→ Exercise aim
The printed result should hold only the lines from the opening of the data through the line bearing "You are a computer-use agent.", exactly as given and without pictures.

→ The records
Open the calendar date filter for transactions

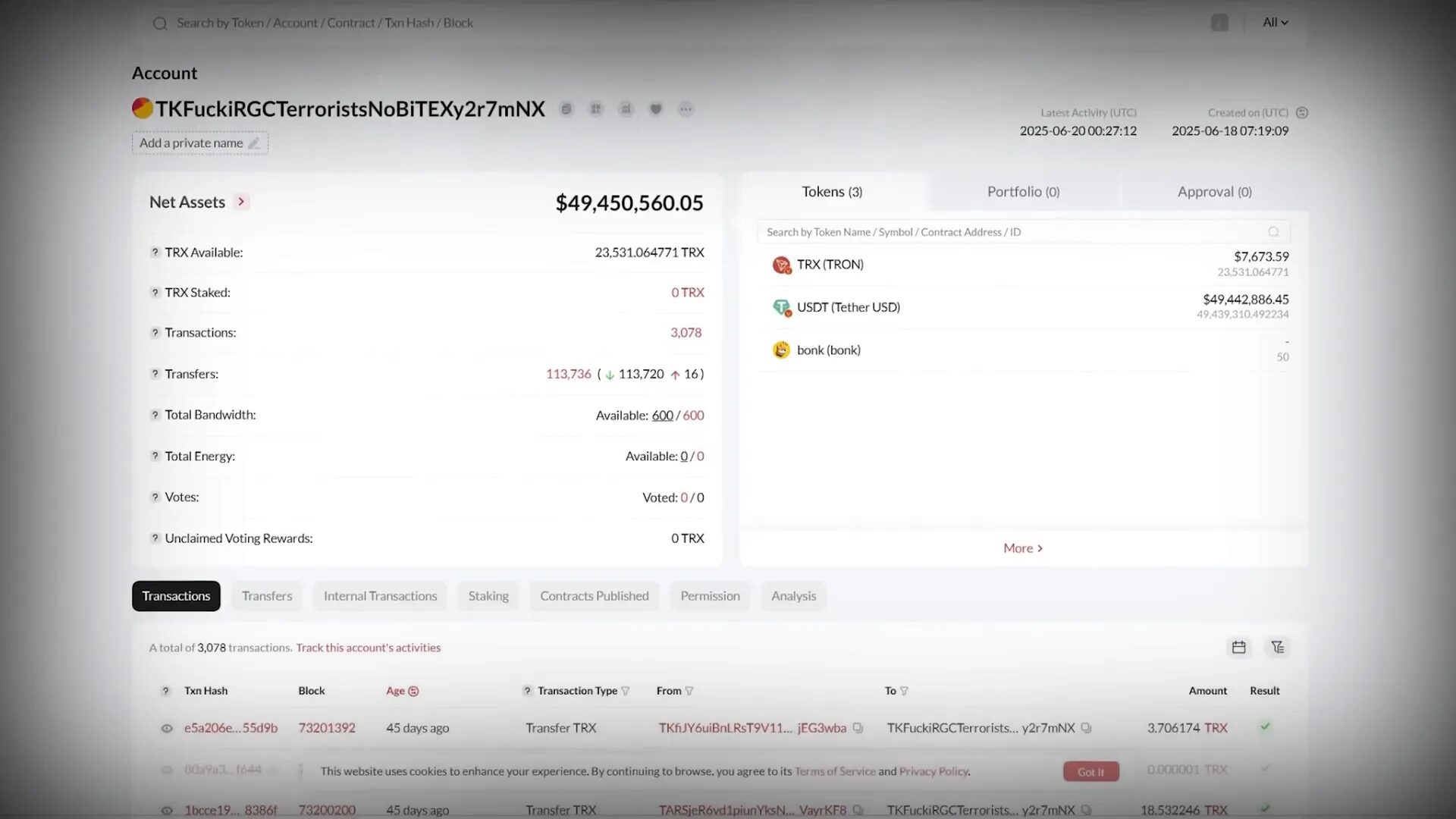pos(1238,647)
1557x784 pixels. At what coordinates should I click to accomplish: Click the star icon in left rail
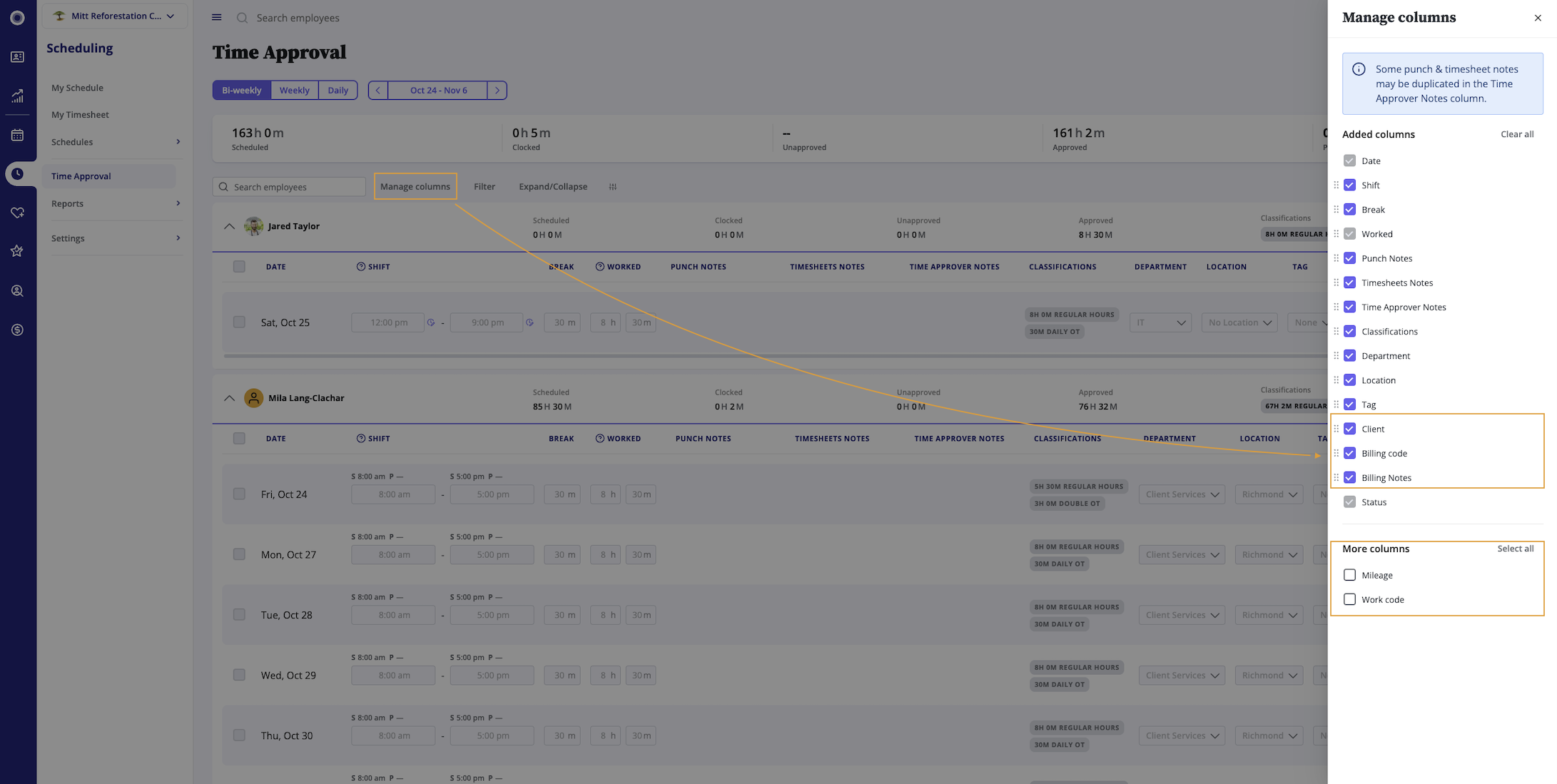click(x=17, y=251)

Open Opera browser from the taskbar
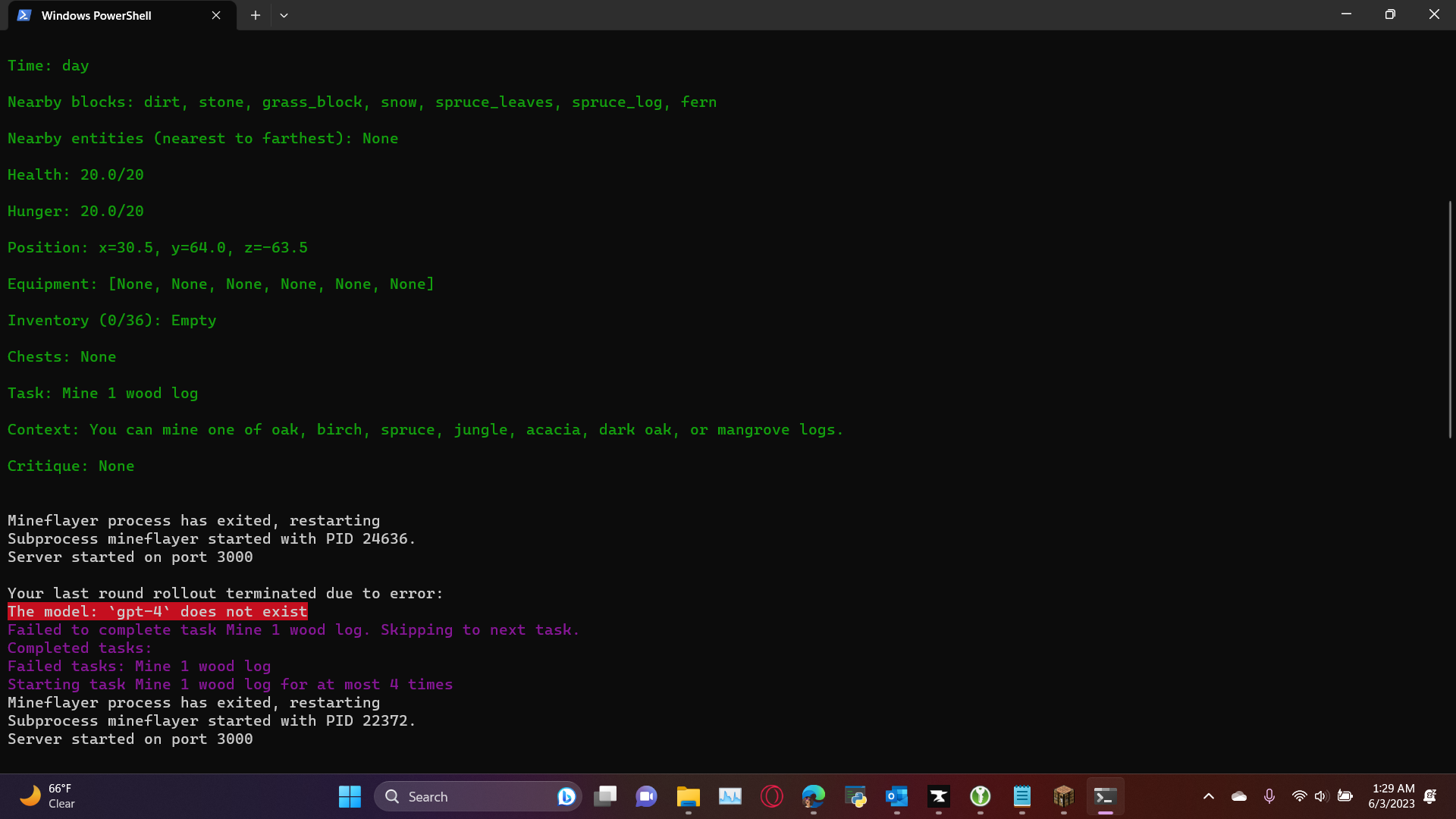click(x=771, y=797)
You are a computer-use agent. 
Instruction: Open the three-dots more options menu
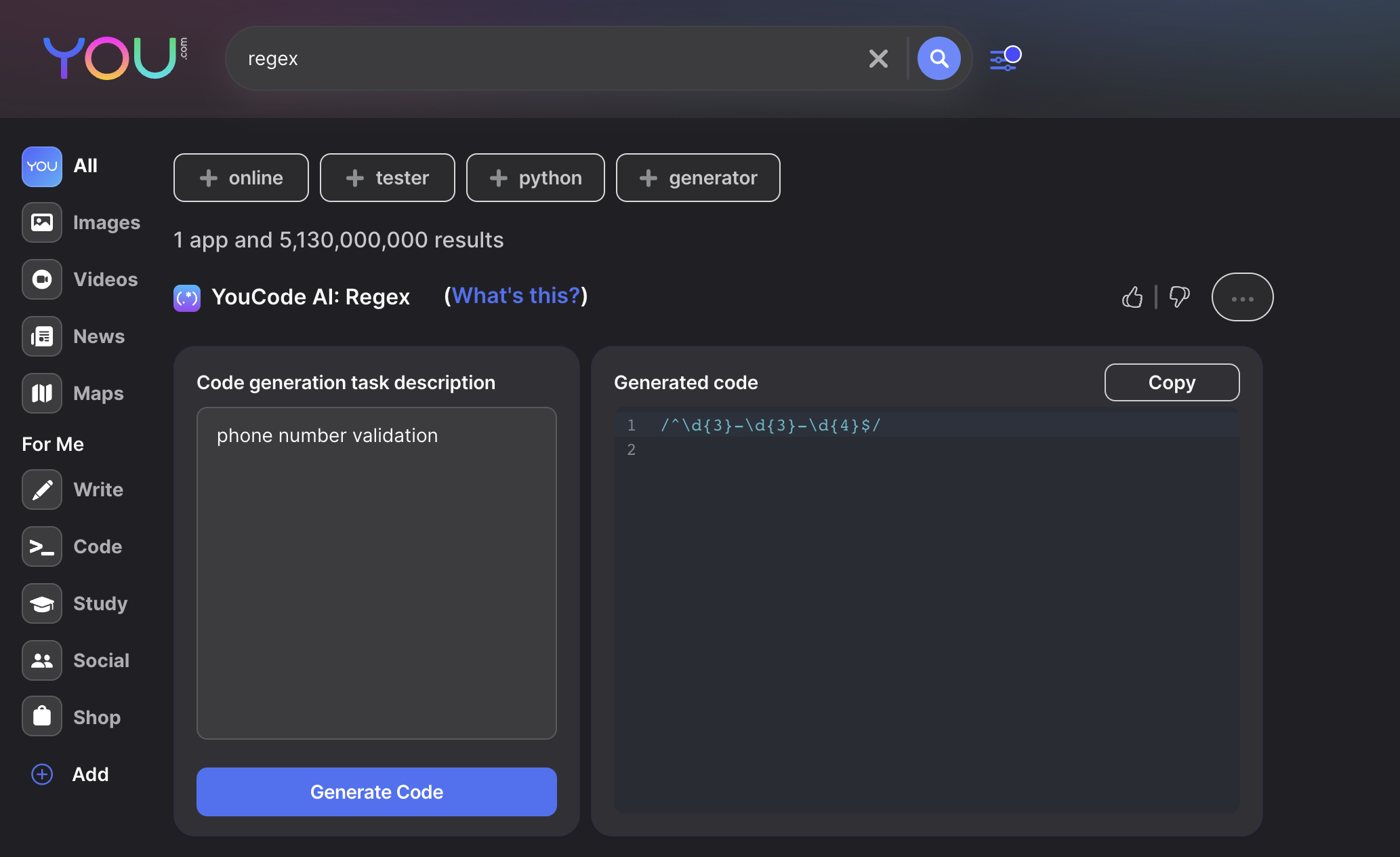click(x=1242, y=298)

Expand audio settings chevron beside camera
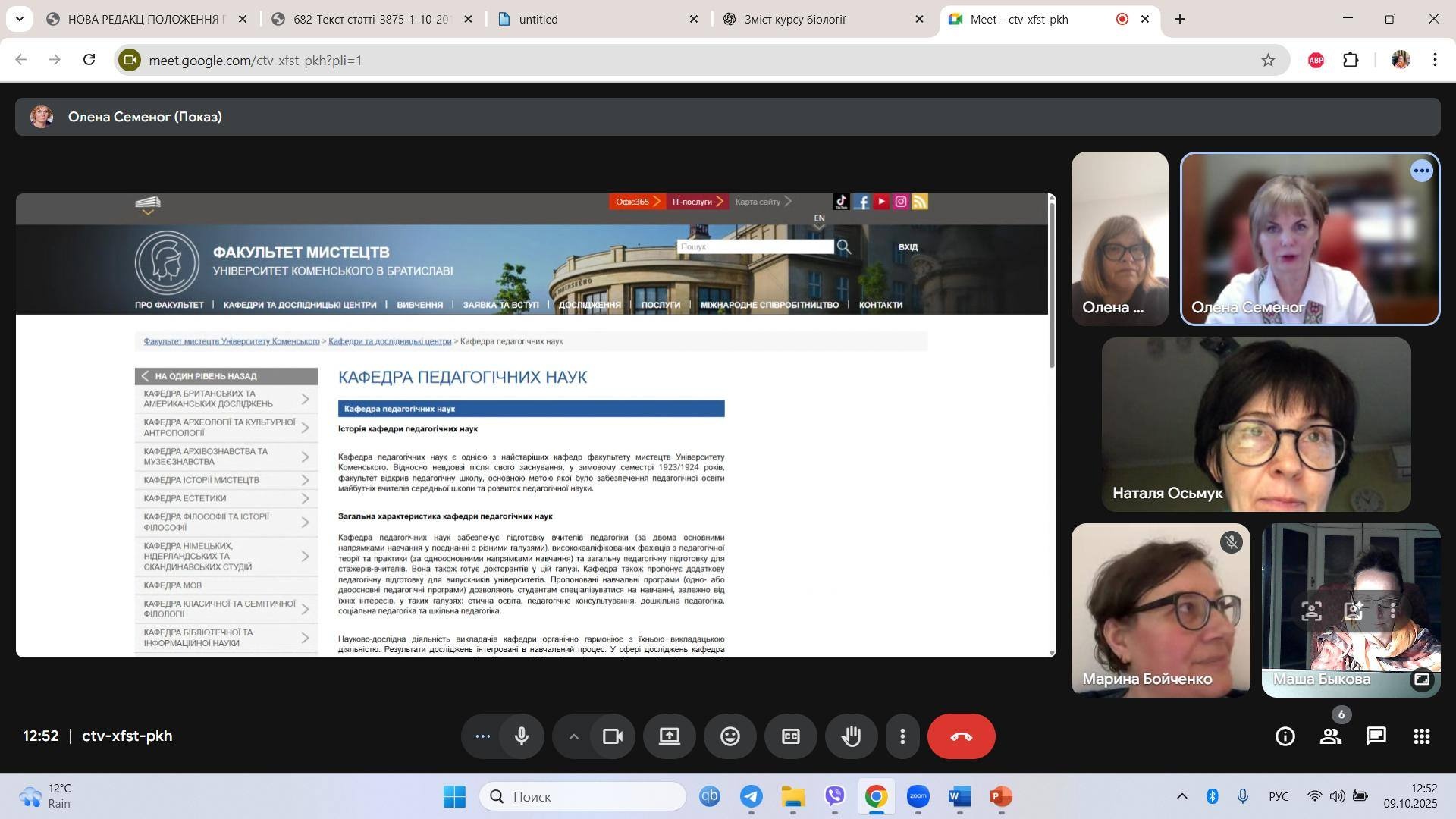(x=573, y=736)
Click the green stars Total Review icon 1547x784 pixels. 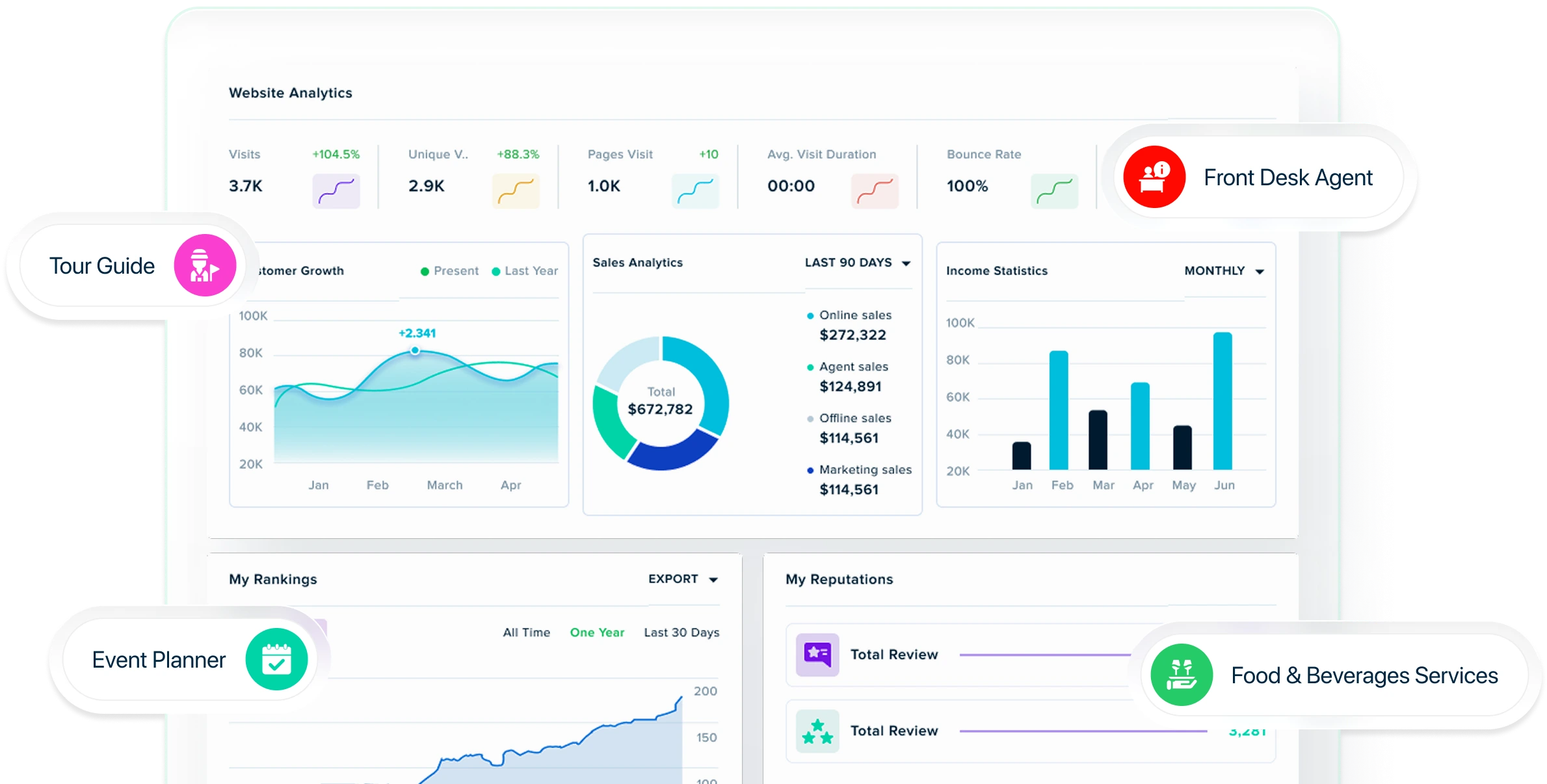click(817, 731)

→ Written response
Open the calendar date filter for transactions

pos(1238,647)
1557x784 pixels. At what coordinates should I click to accomplish: Click the star icon in left rail
click(x=17, y=251)

Open Opera browser from the taskbar
click(x=771, y=797)
You are a computer-use agent. 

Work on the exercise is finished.